A continuation of the Saturday Symphonies Tradition:

Welcome to another weekend of symphonic listening! 
_*
*_For your listening pleasure this weekend:*

Louise Farrenc (1804 - 1875)*

Symphony No. 1 in C minor, Op. 32 

1. Andante Sostenuto - Allegro
2. Adagio Cantabile
3. Minuetto Moderato
4. Allegro Assai

---------------------

Post what recording you are going to listen to giving details of Orchestra / Conductor / Chorus / Soloists etc - Enjoy!


----------



## realdealblues (Mar 3, 2010)

Another weekend is upon us and this weekend it's our first woman composer in Louise Farrenc. I'm not familiar with her work so I'm looking forward to giving this one a spin. There aren't many recordings of this one so once again I'll post a YouTube link for those that don't have a recording. I'll also be listening to this one:






Stefan Sanderling/Orchestre de Bretagne


----------



## Pugg (Aug 8, 2014)

​I am going with this one:

Louise Farrenc: Symphonies Nos. 1 and 3

Radio Philharmonie Hannover des NDR, Johannes Goritzki


----------



## D Smith (Sep 13, 2014)

I'll stream this, same album as the youtube link I think. Another new composer for me.


----------



## Haydn man (Jan 25, 2014)

Pugg said:


> ​I am going with this one:
> 
> Louise Farrenc: Symphonies Nos. 1 and 3
> 
> Radio Philharmonie Hannover des NDR, Johannes Goritzki


Same for me via streaming


----------



## Mika (Jul 24, 2009)

D Smith said:


> I'll stream this, same album as the youtube link I think. Another new composer for me.


Streaming this one


----------



## rw181383 (Aug 4, 2017)

I'll be streaming the Stefan Sanderling recording...

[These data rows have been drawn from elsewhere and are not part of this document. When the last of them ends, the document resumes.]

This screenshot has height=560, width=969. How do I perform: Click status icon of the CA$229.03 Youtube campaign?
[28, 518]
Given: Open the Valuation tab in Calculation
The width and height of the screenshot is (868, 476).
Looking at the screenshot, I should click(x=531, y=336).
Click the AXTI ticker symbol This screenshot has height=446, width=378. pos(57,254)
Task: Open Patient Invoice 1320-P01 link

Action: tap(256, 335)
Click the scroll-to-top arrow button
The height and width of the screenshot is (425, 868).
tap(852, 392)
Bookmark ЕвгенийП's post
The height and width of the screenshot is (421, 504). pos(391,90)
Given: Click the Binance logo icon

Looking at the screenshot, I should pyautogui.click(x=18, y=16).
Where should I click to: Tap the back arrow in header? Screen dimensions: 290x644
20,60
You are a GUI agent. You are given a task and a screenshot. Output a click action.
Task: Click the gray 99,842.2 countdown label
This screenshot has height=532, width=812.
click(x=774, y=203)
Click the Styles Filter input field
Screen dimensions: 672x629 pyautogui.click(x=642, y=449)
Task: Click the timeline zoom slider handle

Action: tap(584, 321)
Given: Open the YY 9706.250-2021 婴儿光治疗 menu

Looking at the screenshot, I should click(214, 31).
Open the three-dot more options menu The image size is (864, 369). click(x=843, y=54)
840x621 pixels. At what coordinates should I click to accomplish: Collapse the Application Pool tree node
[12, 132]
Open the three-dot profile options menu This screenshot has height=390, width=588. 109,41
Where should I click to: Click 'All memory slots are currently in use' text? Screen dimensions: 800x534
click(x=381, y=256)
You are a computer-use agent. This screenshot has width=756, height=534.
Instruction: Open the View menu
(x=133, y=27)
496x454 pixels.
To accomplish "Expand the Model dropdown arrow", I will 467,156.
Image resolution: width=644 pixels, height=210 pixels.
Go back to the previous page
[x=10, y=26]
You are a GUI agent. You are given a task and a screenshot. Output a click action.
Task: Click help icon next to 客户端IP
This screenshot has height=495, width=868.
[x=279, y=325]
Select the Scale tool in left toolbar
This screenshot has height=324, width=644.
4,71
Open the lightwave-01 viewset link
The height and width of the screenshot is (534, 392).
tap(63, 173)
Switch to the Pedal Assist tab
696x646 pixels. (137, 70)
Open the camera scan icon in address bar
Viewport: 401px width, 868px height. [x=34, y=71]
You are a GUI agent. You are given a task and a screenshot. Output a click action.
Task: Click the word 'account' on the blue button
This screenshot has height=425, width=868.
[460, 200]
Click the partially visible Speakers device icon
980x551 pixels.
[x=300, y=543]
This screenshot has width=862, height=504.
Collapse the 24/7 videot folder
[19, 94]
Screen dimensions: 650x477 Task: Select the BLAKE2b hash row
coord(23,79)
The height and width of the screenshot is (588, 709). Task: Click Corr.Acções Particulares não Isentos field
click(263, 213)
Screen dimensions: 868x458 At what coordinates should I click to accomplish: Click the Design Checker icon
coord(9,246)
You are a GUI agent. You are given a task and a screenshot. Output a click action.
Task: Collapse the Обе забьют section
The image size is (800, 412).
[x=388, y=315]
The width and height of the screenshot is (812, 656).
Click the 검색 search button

As always, thank you for the post!


----------



## rw181383 (Aug 4, 2017)

An interesting article about Farrenc:

http://iawm.org/stef/articles_html/nishizaka_louise_farrenc.html

Also, if you haven't heard her Nonet in E-flat major, Op. 38, it's worth your time!


----------



## Robert Gamble (Dec 18, 2016)

I just listened to this one last week.. I've had it for awhile and always enjoy listening to it a lot. The 3rd Symphony is nowhere near as memorable for me but not bad.


----------